[Dataset entries]
______
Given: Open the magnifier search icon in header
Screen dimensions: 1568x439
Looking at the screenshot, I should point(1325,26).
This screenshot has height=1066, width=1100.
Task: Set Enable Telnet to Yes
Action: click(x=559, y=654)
______
### [Problem details]
Output all of the data exactly.

### [Answer for the task]
Given: Open the magnifier search icon in header
Screen dimensions: 1568x439
Looking at the screenshot, I should point(1325,26).
This screenshot has height=1066, width=1100.
Task: Set Enable Telnet to Yes
Action: click(x=559, y=654)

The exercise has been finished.